Dalla morte di Enrico Cuccia, nel giugno del 2000, sembra cambiato tutto, o quasi. Sono bastati una moneta non più disponibile per periodiche svalutazioni, e una nuova percezione della concorrenza internazionale (cinese prima di tutto), per dare nuove dimensioni al dibattito sul futuro dell’industria italiana e dei suoi protagonisti. Eppure, interpretare la figura del Grande vecchio dell’ex via Filodrammmatici resta fondamentale per ricostruire forze e debolezze del capitalismo della Penisola. Un esercizio intellettuale che vede da tempo due partiti schierati. Secondo i critici Cuccia ha contributo in maniera decisiva a «imbalsamare» l’economia dei «salotti buoni», prolungandone le sopravvivenza, ma anche finendo per essere d’ostacolo alla potenza distruttiva e creatrice del mercato. Secondo gli avvocati difensori è stato invece l’uomo che con più lucidità ha visto i limiti dal capitalismo italiano, scarso di capitali e di competenze tecnico-manageriali, e ha saputo, in qualche modo, forse nell’unico possibile, garantirne il futuro.

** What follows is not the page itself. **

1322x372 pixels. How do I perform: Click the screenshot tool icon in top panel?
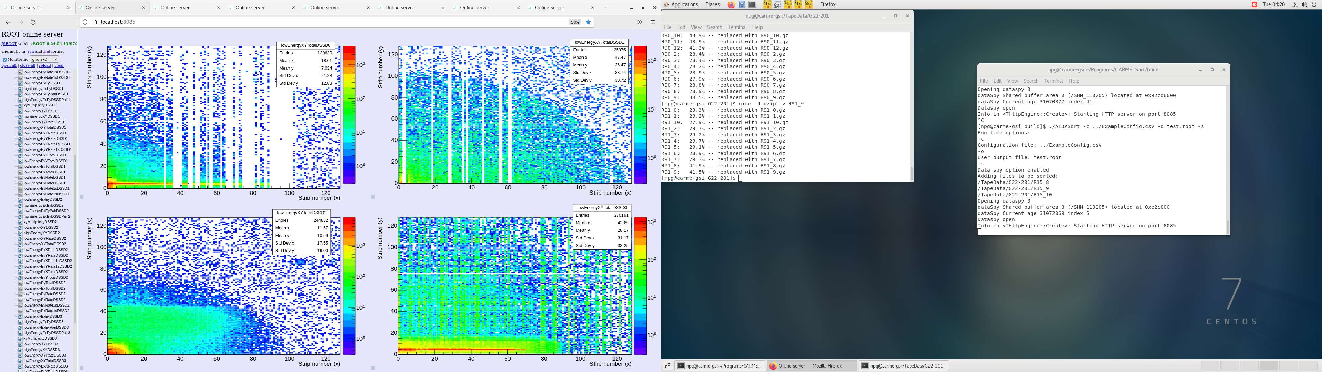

Giandomenico Piluso (insegna Storia economica all’università di Siena e alla Bocconi), cerca di sfuggire alle forche caudine di un giudizio troppo netto e semplicistico. L’obiettivo del suo Mediobanca. Tra regole e Mercato (Egea), in questi giorni in libreria, è un altro: non tanto e non solo valutare gli effetti delle scelte di Cuccia sulla competitività delle grandi imprese che a lui si affidavano, quanto spiegare «quale cultura economica e quali fattori regolativi siano all’origine delle strategie dei comportamenti di Mediobanca». La prospettiva consente a Piluso di mettere in luce aspetti talvolta poco citati quando si parla dello storico numero uno di via Filodrammatici. Per esempio l’influenza sui suoi comportamenti del pensiero economico dominante negli anni della formazione (si parla dei due decenni tra prima e seconda guerra mondiale), caratterizzato da una scarsa fiducia nel mercato e dal prevalere delle parole d’ordine keynesiane, spesso con venature da dirigismo tecnocratico. Partendo da queste premesse si dipana, in un testo che è allo stesso tempo agile e fitto di riferimenti, la vicenda di Mediobanca (il cui atto di fondazione è dell’aprile 1946). Dall’avvio come istituto di credito a medio termine, destinato a colmare il vuoto apertosi nel 1936 con la normativa che segnò la fine della banca mista, fino alla prima svolta, degli anni ’50: all’attività di finanziamento si affianca la consulenza. Mediobanca diventa una merchant bank, anzi, la merchant bank dell’industria italiana. Infine la svolta successiva, che inizia alla fine degli anni ’50 per consolidarsi nel decennio successivo: per rafforzare il rapporto con i clienti e talvolta per puntellare compagini azionarie traballanti Mediobanca acquisisce le prime partecipazioni in alcuni grandi gruppi, che talvolta diventeranno poi azionisti dell’istituto. È il reticolo opaco e collusivo che arriverà praticamente intatto fino agli anni ’90 e sul cui ruolo, come detto, il giudizio è ancora aperto.

Più definito è invece il giudizio su Cuccia come interprete di una moralità degli affari che oggi appare démodé: «Meglio diventare verdi di rabbia per non aver fatto un affare - diceva - che diventare rossi di vergogna per averlo fatto».